■ The input ■

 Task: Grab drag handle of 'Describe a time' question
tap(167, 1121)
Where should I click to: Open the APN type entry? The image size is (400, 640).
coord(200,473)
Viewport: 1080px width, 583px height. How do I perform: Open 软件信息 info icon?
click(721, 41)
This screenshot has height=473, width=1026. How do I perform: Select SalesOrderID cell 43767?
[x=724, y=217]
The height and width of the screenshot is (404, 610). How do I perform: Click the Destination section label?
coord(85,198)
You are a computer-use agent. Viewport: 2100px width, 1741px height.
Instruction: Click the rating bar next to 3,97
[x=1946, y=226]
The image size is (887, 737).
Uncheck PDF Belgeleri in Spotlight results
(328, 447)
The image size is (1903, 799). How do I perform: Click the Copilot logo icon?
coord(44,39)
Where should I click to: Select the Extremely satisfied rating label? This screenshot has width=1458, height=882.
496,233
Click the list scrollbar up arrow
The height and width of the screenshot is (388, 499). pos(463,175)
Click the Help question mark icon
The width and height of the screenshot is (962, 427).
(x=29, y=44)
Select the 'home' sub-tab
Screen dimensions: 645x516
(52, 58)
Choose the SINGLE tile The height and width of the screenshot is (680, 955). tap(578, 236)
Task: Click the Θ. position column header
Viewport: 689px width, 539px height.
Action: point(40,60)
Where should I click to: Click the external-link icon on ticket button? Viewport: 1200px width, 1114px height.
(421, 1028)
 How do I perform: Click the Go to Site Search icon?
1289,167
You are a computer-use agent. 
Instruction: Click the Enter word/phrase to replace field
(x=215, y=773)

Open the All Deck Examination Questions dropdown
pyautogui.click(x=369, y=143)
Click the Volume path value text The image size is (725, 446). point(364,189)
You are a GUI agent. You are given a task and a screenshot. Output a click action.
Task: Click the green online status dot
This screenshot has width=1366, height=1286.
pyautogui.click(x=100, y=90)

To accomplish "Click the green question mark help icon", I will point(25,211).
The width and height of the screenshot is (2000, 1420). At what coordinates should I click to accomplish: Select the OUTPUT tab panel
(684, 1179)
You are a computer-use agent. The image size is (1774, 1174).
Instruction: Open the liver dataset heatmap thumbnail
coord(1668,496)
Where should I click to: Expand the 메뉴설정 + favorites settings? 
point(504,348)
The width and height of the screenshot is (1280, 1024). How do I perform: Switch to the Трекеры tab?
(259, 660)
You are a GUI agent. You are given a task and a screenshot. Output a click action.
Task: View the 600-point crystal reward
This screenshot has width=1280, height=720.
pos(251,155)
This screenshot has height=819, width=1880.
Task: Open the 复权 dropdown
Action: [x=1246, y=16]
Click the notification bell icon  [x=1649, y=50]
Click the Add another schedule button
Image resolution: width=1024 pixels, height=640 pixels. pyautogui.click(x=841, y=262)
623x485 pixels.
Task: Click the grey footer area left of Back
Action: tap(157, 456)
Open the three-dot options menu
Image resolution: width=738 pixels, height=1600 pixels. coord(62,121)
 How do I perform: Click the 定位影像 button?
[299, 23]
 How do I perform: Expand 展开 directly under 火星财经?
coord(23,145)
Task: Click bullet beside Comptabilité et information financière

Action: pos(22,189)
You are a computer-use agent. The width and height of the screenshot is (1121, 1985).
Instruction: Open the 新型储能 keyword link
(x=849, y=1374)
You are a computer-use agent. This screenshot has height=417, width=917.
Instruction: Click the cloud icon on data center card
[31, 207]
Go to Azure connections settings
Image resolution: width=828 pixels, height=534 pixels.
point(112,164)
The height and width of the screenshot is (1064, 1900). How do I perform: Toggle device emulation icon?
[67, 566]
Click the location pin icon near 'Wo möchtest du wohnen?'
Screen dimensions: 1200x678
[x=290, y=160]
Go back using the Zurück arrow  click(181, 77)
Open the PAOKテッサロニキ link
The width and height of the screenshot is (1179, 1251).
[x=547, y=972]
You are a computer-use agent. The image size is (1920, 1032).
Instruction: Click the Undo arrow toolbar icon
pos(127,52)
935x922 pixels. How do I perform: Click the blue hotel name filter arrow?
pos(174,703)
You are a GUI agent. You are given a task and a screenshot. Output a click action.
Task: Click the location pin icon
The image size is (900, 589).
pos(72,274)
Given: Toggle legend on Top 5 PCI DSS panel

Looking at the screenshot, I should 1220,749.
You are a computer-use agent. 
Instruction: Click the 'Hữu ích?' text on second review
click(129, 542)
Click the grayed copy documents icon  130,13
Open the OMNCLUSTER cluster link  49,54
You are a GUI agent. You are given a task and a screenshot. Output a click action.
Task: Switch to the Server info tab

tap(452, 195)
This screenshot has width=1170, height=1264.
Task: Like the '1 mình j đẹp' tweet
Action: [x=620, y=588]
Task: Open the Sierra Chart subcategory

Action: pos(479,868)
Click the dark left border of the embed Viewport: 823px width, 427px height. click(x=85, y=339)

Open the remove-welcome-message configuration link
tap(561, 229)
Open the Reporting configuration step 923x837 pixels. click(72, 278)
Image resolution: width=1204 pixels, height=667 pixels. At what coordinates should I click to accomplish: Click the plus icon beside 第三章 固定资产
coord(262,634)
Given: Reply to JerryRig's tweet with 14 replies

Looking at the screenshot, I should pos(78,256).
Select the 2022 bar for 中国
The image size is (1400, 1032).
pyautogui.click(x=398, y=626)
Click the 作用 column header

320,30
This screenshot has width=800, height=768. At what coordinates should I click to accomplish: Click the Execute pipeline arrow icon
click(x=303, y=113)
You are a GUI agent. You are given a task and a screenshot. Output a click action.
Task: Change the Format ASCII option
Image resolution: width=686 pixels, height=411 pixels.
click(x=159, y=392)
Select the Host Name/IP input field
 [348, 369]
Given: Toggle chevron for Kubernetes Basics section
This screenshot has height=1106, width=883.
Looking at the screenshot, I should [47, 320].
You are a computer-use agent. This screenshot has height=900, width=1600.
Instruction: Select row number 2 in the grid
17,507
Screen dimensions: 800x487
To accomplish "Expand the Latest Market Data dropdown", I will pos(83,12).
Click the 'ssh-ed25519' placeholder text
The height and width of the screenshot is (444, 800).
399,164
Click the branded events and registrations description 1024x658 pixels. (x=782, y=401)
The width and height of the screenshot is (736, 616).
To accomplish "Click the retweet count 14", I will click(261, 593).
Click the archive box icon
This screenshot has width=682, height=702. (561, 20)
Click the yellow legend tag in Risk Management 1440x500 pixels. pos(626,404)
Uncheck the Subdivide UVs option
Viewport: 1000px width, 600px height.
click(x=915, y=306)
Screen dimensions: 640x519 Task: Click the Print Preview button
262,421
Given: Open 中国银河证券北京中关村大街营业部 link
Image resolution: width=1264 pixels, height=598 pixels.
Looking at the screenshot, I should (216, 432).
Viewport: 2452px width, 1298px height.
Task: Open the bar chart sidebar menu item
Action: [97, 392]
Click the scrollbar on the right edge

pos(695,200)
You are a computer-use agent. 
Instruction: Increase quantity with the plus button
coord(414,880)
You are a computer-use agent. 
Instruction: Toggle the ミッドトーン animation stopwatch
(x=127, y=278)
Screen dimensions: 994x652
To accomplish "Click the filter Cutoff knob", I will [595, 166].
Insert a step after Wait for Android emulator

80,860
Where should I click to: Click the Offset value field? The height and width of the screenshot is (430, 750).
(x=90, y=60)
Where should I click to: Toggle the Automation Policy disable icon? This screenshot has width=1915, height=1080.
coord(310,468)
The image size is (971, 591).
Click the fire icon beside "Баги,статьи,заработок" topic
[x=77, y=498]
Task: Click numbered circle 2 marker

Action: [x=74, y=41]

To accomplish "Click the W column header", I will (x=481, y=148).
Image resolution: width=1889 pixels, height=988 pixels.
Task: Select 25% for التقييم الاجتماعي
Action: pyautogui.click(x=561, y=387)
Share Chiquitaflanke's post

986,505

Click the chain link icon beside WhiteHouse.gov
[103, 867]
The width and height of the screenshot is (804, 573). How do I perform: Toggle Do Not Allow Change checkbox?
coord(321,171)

■ Requirement ■
Copy out, from the data above, every line holding the word "location".

■ The answer ■
Click the location pin icon near 'Wo möchtest du wohnen?'
Task: Click the location pin icon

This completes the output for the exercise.